Mouzawak: Because we put tags on everything!

But don't you think we also eat very poorly, in general?

Mouzawak: We are disconnected from the origin of food which is the land. There is no connection at all anymore between food and the origins of it, which is the land and the agriculture. Food is just a commodity on supermarket shelves. Kids think milk comes from a carton and not from something called a cow, with four feet. We are disconnected from the seasons, the producers, and the land.

So how do you suggest we solve this?

Mouzawak: Just by getting back to reality.

What if you are a modest, city-dweller in NYC for example, how do you do that?

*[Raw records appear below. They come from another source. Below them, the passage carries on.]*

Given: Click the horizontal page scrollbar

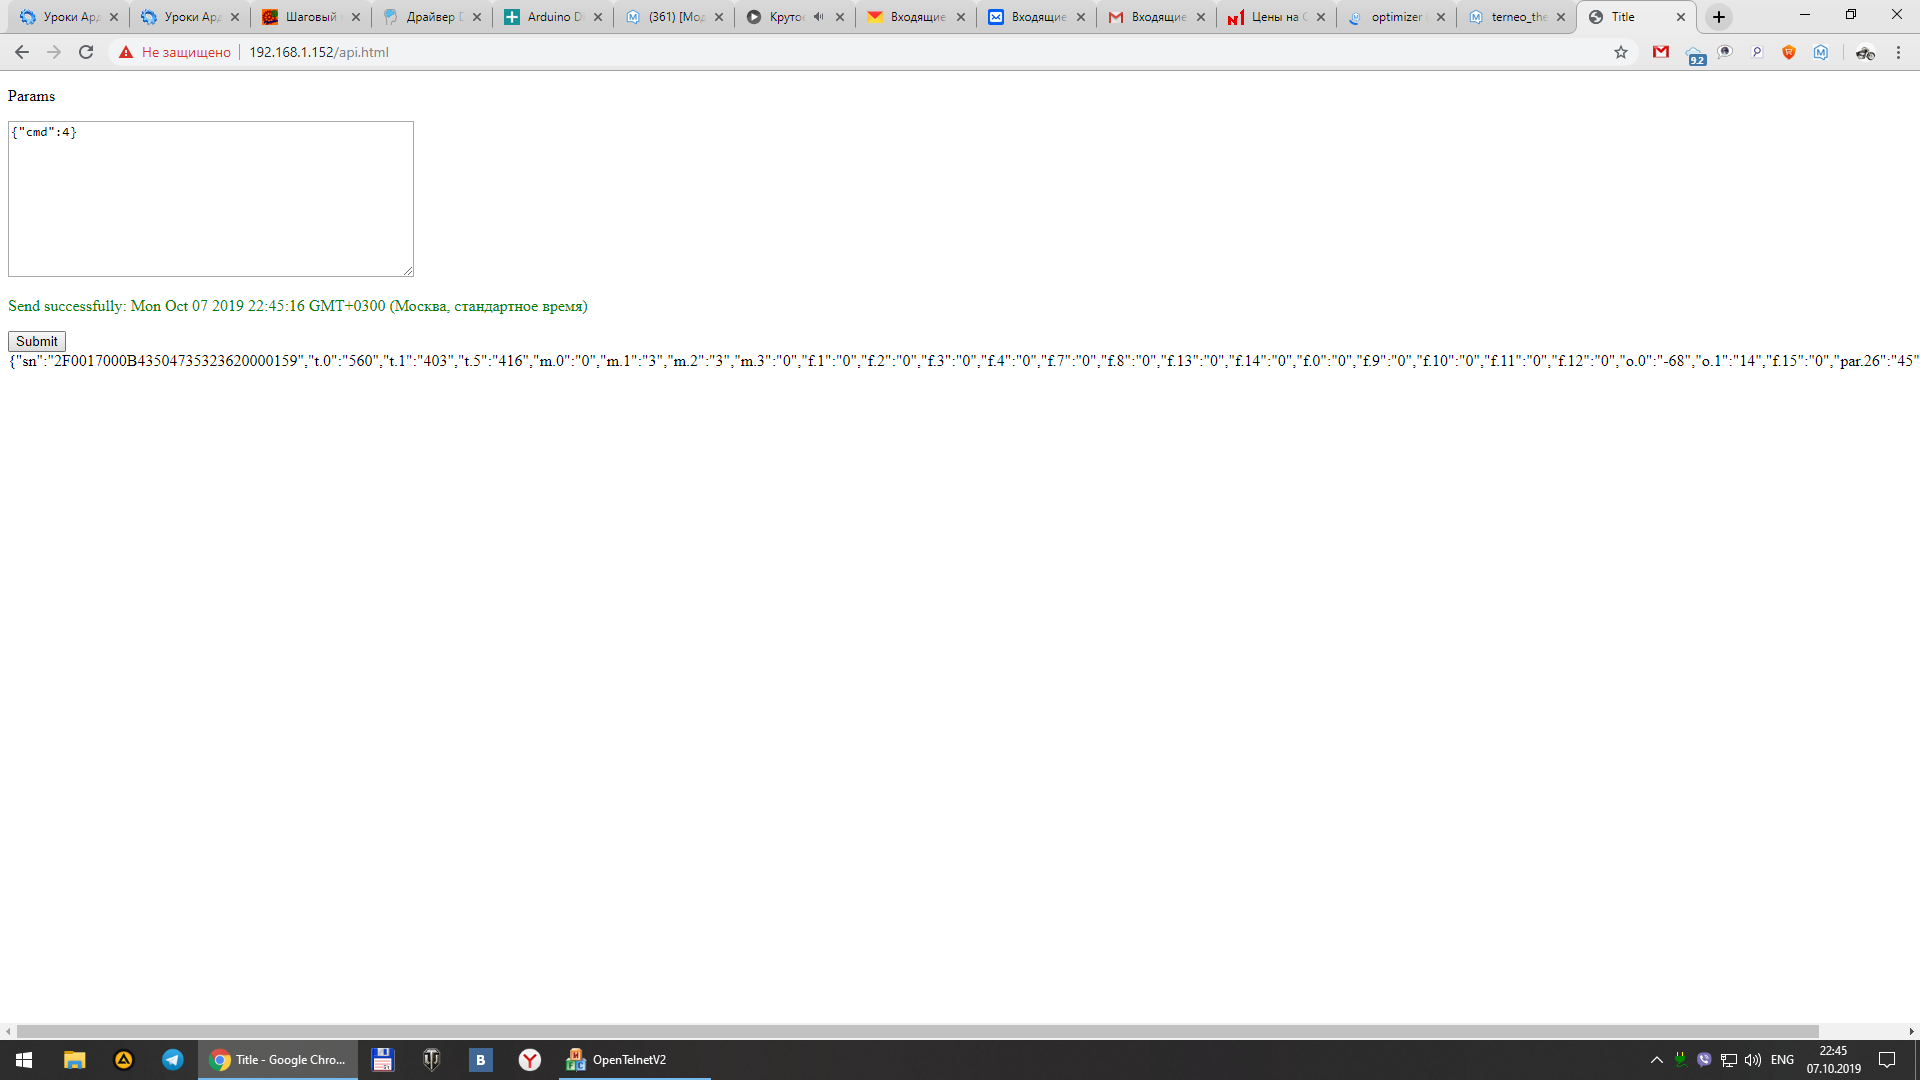Looking at the screenshot, I should click(917, 1031).
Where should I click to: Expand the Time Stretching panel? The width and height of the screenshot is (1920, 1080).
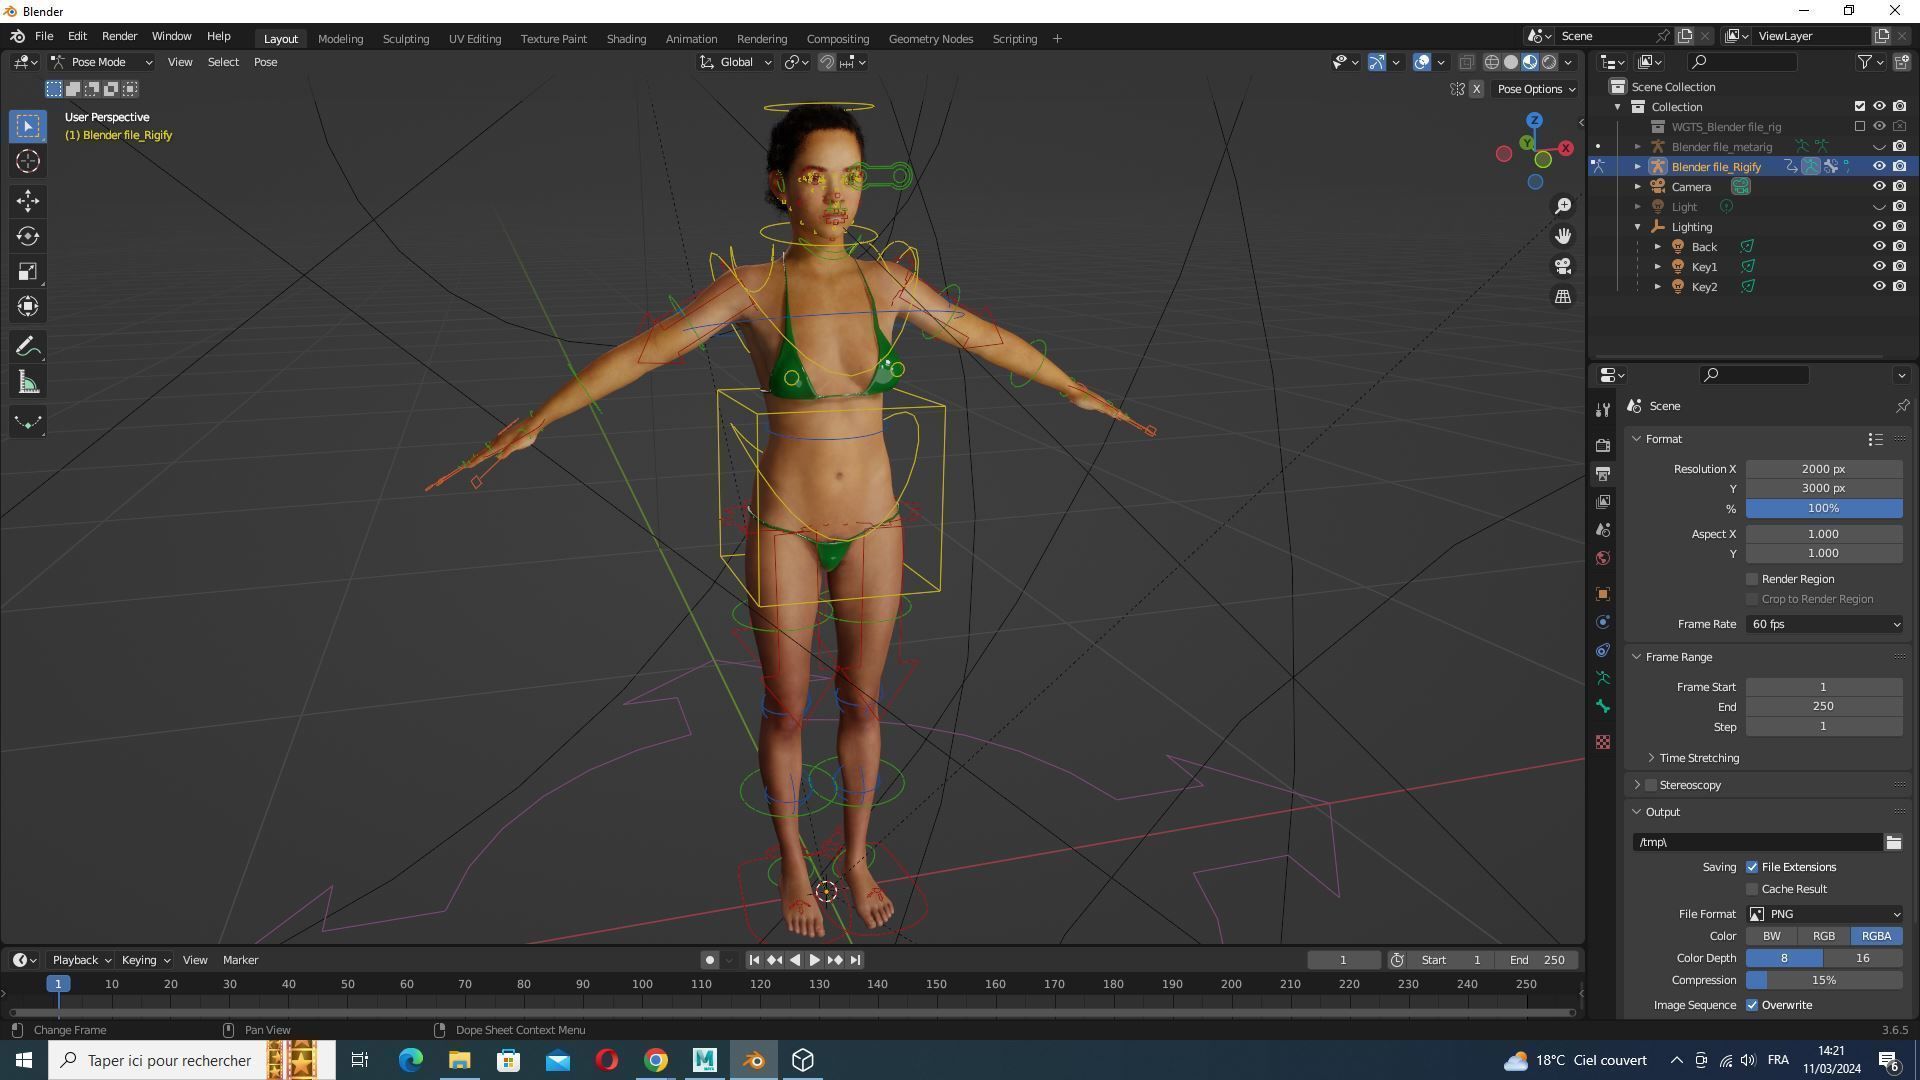1699,758
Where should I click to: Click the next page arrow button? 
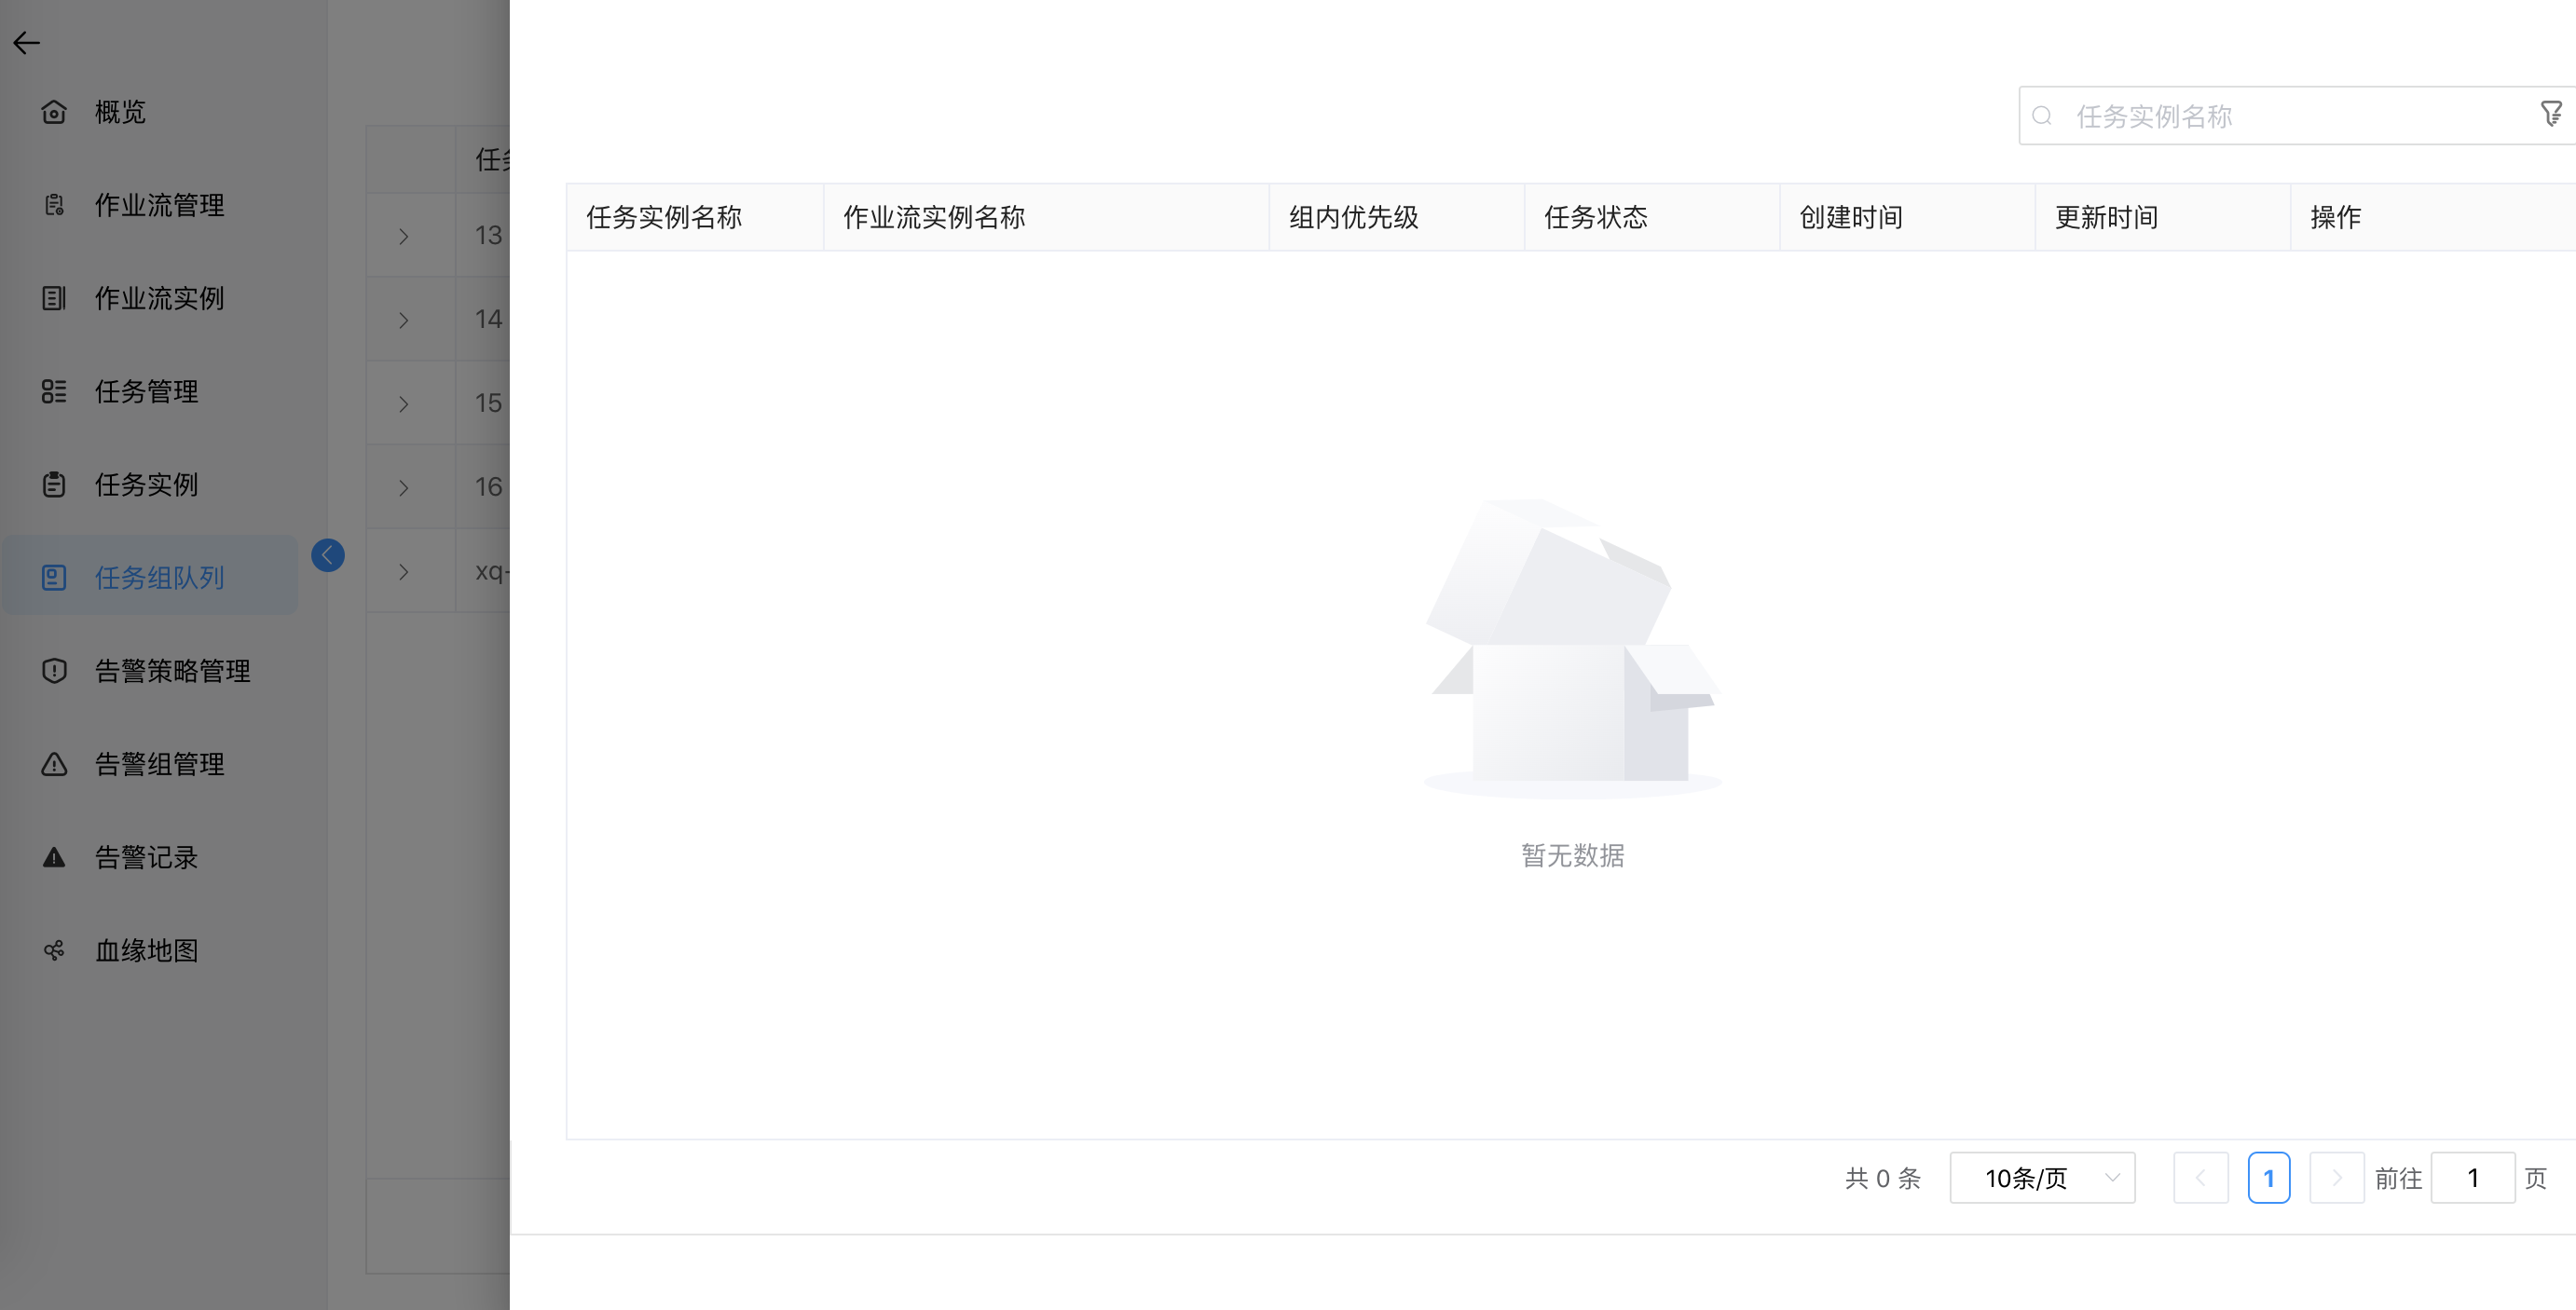tap(2337, 1178)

Mouzawak: Eat seasonal, buy the least processed possible foods. Buy ingredients, why do you need to buy TV tray foods? Organic is great but I prefer to buy fresh seasonal non-organic products than, lets say, organic frozen peas. There is no perfect solution. It's always the responsibility of the consumer to make the perfect choice every single time. I think each and every one of us can at least buy the least processed food, the freshest possible, the most in season and just eat it. It's easy, that's something possible.

Kamal Mouzawak and Nada Saber, photographed by Veronica Mencacci

Does discipline play a big part in your life?

Mouzawak: This is my life. There is no difference between what I do and what I like. I don't have a hobby, what does "hobby" mean?! This is a hobby, now, I'm just talking to you.

This feels like a hobby for me too!

Mouzawak: This is our life. Our life is not divided, we want to divide it into sections, "this is work, this is life, this is a hobby" but we are one. I'm going to enjoy what I'm working on, my work is going to be my pleasure at the same time, my friends are my family, this is life. This is what is called Kamal now. All these things, what you eat, what you drink, what you think and what you feel, they are what is called Nina now. I don't do separation. And can't not walk the talk. It's very very important for me. I can't look into someone's eyes and lie about something. That's impossible.

If you could live anywhere in the world, where would you like to be?

Mouzawak: Here and now.

To someone who is reading this, what would you say is the one thing they should change in their eating habits?

Mouzawak: I don't give a shit about eating habits. I'd like me to change in life habits. Less anger, more trust, I think this is what I would change about me.

All images courtesy of the Middle East Now Festival, used with permission.